Lunch Time Python¶
Lunch 6: numba¶
numba is a just-in-time (JIT) compiler for Python. With a few simple annotations, array-oriented and math-heavy Python code can be just-in-time optimized to performance similar as C, C++ and Fortran, without having to switch languages or Python interpreters.
Press Spacebar
to go to the next slide (or ?
to see all navigation shortcuts)
Lunch Time Python, Scientific Software Center, Heidelberg University
Motivation¶
- Many reasons to use Python, but performance not one of them
- What to do when a Python function is too slow?
- Ideally, find a library (e.g. numpy) with an equivalent function
- Otherwise:
- use PyPy instead of CPython (if all your libraries are available)

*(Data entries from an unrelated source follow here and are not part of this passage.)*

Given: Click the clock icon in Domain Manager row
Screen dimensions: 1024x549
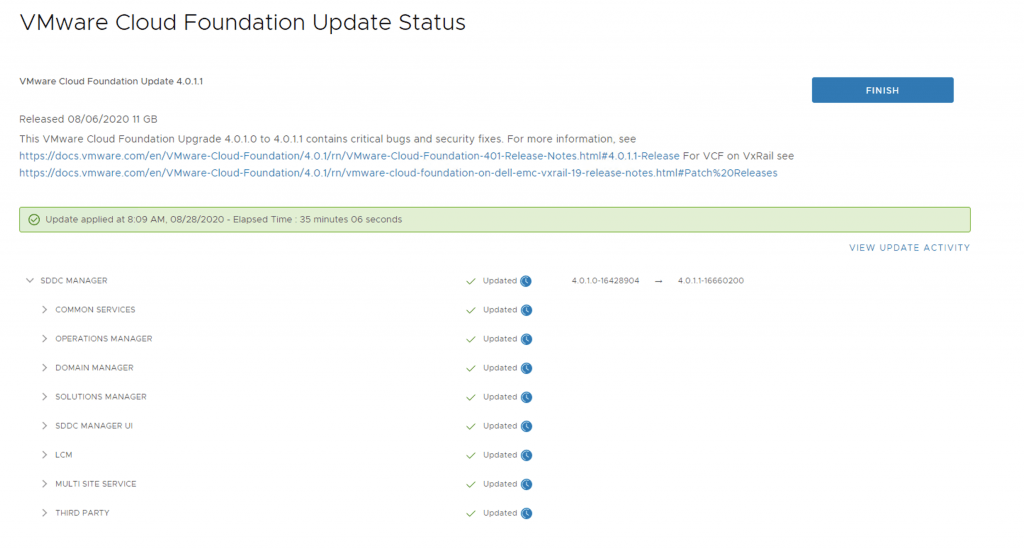Looking at the screenshot, I should (x=526, y=368).
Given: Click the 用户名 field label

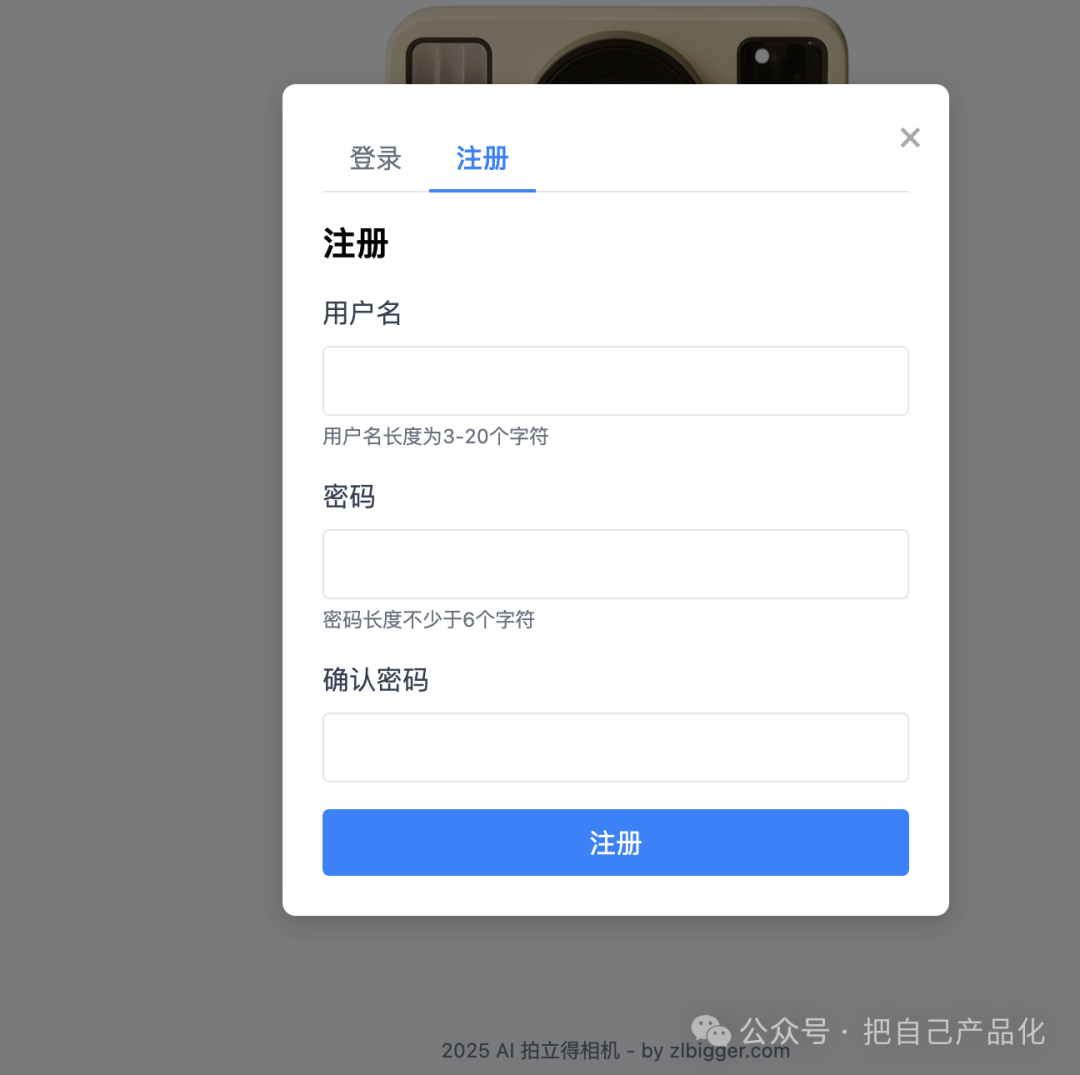Looking at the screenshot, I should (362, 313).
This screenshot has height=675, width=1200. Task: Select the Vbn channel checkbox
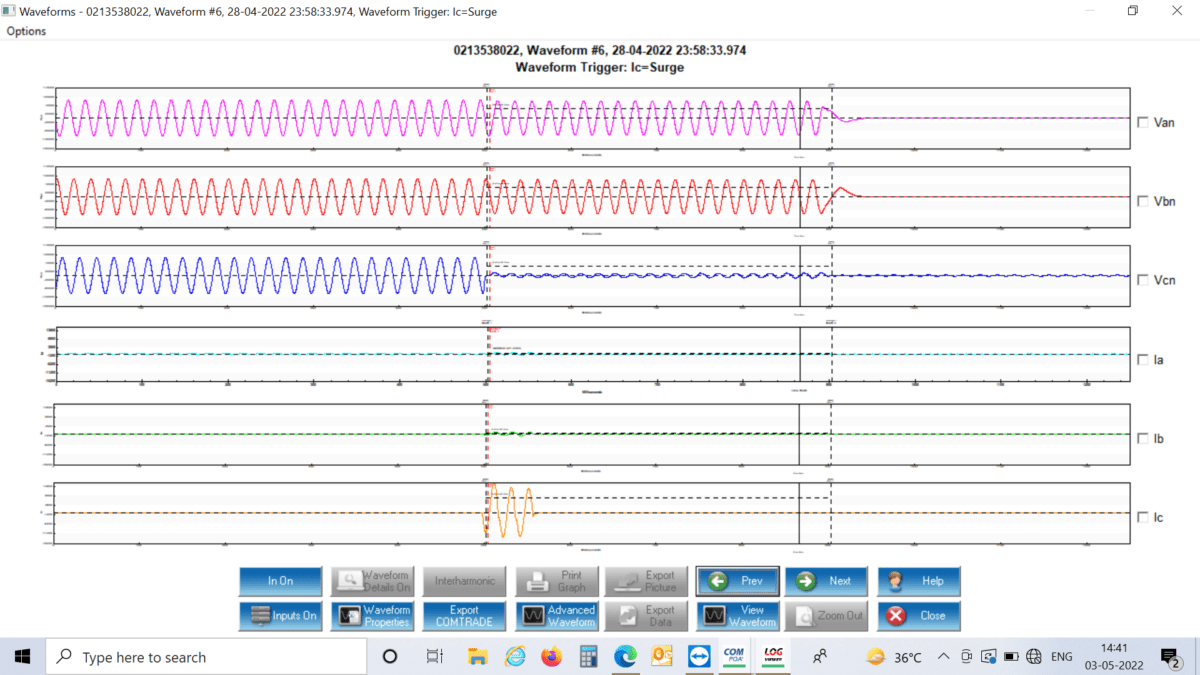pyautogui.click(x=1143, y=201)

- write a fortan function and compile with f2py or fortranmagic
- write a C function and compile with Cython
- write a C++ function and compile using pybind11 or ipybind
- magically make your slow Python function faster (numba)
numba installation¶
- Conda:
conda install numba
- Pip:
python -m pip install numba
Vector reduction example¶
Toy example: implement a vector reduction operation:
r(x,y) = $ \sum_i \cos(x_i) \sin(y_i) $
Some random vectors to benchmark our functions:
In [1]:
import numpy as np
x = np.random.uniform(low=-1, high=1, size=5000000)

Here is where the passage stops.